Author is based in Switzerland.

But since you mentioned Germany - German security services have no legal authority to indiscriminately monitor internet traffic, particularly not inside the country. They got into trouble with parliament the last time they got caught doing it.

For ISPs, there's no business value in intercepting or logging customer traffic. They're not allowed to use such data themselves, like for advertising purposes. At "large ISP" scale (tens to hundreds of gigabits), equipment that can intercept DNS queries at line rate is very expensive and adds a lot of infrastructure complexity. ISPs operate on thin margins and have zero incentive to deploy such equipment or otherwise mess with traffic.

They're legally mandated to store some metadata like IP address assignments and flow/CGNAT data for a limited period of time and aren't terribly happy about it, at the very least because it's expensive to collect and store it with no benefit. Deutsche Telekom has recently sued the government about it and won[1]. The so-called "Vorratsdatenspeicherung" is a recurrent topic in German politics with conservative governments introducing it, and then having to scrap it when it gets challenged in court by civil rights groups and/or companies[2].

In either case, DNS request data is NOT metadata and would never be inspected and stored unless there's a specific warrant.

Deutsche Telekom once redirected NXDOMAIN responses to an OpenDNS-like landing page with suggestions ("Navigationshilfe") and had to stop doing it when people complained to authorities[3].

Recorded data
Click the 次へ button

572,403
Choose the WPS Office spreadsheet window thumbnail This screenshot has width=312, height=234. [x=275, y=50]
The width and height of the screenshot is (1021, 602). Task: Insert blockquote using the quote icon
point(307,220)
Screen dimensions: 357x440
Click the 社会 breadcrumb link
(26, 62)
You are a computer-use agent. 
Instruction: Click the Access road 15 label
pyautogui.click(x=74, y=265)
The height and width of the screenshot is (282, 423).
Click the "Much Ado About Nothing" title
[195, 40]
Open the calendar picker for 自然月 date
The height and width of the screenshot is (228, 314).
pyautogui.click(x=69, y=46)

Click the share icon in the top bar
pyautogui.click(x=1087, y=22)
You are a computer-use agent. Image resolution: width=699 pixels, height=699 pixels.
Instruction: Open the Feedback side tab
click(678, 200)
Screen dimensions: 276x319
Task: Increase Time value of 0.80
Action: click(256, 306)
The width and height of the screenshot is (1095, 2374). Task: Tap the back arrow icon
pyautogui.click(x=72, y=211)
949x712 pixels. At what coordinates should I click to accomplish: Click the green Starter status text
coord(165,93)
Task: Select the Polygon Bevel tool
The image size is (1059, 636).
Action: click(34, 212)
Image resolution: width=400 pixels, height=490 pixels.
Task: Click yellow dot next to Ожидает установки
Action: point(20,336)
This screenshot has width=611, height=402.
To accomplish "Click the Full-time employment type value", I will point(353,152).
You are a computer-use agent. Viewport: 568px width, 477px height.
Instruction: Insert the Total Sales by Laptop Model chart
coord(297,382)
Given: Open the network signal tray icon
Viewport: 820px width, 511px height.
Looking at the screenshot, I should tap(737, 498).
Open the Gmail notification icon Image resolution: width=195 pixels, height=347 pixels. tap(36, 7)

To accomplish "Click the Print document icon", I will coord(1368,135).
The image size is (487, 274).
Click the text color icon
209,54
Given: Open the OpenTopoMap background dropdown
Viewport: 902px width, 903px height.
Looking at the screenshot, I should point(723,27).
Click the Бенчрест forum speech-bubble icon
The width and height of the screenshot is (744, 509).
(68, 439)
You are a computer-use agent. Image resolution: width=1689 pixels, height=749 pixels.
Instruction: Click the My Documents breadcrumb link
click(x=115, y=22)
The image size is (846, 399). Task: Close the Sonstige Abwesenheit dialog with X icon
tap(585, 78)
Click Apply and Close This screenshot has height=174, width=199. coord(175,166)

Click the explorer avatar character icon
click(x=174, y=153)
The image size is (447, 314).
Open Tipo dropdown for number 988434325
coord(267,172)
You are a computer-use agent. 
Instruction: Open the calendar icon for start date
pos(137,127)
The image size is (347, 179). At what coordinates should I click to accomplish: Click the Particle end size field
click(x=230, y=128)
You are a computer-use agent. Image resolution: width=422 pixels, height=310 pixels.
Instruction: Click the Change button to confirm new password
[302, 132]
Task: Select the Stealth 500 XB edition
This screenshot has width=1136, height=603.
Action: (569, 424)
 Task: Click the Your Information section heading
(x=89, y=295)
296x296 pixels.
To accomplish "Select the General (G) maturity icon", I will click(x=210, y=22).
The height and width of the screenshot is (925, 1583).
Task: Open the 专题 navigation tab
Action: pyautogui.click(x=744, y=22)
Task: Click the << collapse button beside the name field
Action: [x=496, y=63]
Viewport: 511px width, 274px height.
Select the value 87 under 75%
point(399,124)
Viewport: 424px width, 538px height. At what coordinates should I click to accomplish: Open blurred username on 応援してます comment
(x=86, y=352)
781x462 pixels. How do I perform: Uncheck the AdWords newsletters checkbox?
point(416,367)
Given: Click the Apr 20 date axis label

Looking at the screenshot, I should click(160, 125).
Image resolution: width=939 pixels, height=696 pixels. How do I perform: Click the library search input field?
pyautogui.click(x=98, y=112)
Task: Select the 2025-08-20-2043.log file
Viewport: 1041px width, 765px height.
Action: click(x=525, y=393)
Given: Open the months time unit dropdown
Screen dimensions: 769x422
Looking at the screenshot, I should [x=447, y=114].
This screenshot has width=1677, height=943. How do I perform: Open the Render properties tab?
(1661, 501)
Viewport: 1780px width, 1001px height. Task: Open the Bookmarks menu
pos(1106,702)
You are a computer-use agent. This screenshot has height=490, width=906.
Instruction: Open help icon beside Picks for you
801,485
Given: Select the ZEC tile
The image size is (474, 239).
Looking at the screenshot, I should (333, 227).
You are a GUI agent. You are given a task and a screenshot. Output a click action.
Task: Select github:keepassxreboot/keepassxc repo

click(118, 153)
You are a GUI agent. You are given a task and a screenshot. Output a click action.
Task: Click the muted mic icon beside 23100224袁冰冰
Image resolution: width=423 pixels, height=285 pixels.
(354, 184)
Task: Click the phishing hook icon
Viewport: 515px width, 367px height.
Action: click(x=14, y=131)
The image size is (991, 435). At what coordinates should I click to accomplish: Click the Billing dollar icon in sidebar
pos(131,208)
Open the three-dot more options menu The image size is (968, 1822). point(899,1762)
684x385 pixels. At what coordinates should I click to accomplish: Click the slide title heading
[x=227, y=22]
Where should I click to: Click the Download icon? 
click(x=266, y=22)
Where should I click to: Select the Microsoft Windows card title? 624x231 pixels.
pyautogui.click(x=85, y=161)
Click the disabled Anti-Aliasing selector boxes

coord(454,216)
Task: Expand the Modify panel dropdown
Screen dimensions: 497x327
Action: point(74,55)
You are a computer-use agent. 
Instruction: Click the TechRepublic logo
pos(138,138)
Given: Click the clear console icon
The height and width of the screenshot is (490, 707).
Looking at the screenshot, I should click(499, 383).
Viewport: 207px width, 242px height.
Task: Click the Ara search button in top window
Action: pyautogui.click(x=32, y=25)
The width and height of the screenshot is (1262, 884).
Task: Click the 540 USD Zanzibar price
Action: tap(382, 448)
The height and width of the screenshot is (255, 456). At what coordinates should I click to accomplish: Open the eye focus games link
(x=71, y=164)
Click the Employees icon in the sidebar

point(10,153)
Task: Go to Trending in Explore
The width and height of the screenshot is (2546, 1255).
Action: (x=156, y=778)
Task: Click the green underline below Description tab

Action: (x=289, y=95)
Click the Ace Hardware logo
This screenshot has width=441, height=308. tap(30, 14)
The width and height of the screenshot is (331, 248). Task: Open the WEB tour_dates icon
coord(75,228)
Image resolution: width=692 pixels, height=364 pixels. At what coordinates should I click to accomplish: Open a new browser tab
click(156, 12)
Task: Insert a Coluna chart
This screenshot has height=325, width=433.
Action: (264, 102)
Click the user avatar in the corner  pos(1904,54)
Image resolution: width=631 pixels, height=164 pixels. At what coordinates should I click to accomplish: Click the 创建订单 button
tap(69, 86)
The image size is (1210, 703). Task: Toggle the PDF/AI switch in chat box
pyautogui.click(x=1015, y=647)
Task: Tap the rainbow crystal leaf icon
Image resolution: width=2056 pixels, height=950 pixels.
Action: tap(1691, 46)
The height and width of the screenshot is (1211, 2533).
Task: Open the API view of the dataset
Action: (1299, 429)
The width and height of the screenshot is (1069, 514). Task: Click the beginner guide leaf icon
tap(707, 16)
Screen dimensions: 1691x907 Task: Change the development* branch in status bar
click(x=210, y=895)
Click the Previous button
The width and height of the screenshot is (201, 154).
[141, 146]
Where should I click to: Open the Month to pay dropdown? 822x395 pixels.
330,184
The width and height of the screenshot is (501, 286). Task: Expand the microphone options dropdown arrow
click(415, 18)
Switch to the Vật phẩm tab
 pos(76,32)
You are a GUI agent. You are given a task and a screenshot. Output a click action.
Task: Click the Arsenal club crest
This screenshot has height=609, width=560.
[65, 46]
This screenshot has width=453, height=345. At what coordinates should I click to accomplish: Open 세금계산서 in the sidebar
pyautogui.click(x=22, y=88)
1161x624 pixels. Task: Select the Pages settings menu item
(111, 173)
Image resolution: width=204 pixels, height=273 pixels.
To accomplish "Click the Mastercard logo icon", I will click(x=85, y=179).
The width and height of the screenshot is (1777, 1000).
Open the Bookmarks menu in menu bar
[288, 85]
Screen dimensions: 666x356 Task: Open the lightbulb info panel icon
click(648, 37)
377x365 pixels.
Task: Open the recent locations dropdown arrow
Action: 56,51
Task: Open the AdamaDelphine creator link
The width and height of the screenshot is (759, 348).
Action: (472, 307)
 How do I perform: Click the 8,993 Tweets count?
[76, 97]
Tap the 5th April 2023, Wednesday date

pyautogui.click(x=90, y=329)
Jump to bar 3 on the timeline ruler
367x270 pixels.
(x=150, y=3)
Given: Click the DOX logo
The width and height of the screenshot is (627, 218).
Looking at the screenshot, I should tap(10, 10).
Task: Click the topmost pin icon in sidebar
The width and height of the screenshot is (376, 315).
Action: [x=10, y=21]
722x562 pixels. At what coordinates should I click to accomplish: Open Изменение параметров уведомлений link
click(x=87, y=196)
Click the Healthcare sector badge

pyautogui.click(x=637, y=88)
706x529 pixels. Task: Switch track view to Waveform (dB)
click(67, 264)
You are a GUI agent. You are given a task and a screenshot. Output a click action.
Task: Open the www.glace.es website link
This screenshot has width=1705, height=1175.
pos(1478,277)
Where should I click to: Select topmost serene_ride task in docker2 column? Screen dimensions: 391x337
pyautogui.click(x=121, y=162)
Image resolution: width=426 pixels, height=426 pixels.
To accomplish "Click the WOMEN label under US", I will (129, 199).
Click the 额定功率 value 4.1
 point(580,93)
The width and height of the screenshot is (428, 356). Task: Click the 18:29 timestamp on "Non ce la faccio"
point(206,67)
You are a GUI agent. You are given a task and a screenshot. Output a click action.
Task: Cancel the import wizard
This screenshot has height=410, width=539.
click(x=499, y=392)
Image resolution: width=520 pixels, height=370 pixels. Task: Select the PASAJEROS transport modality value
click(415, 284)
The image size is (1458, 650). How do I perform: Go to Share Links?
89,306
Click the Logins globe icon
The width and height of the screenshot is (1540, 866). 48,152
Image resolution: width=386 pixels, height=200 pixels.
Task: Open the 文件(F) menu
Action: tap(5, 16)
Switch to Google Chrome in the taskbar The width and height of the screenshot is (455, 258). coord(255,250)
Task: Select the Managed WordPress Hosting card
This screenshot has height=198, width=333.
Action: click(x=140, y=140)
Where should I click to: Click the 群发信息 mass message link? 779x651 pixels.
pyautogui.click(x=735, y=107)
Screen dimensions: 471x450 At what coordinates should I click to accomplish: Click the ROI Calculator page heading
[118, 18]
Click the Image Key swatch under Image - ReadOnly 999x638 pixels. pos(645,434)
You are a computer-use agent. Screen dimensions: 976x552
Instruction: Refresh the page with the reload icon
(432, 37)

### Exercise 1
List every bracketed reference number that appears in the comment on German internet monitoring.
### Exercise 2
Answer these questions using the comment on German internet monitoring:
(a) In what country is the author based?
(b) What range of traffic does the comment give for "large ISP" scale?
(c) Where did Deutsche Telekom once redirect NXDOMAIN responses?
### Exercise 3
Please pull out the passage of the comment on German internet monitoring that opens with "For ISPs, there's" and closes with "mess with traffic.", copied word for word.

### Written reply 1
[1], [2], [3]

### Written reply 2
(a) Switzerland.
(b) Tens to hundreds of gigabits.
(c) To an OpenDNS-like landing page with suggestions ("Navigationshilfe").

### Written reply 3
For ISPs, there's no business value in intercepting or logging customer traffic. They're not allowed to use such data themselves, like for advertising purposes. At "large ISP" scale (tens to hundreds of gigabits), equipment that can intercept DNS queries at line rate is very expensive and adds a lot of infrastructure complexity. ISPs operate on thin margins and have zero incentive to deploy such equipment or otherwise mess with traffic.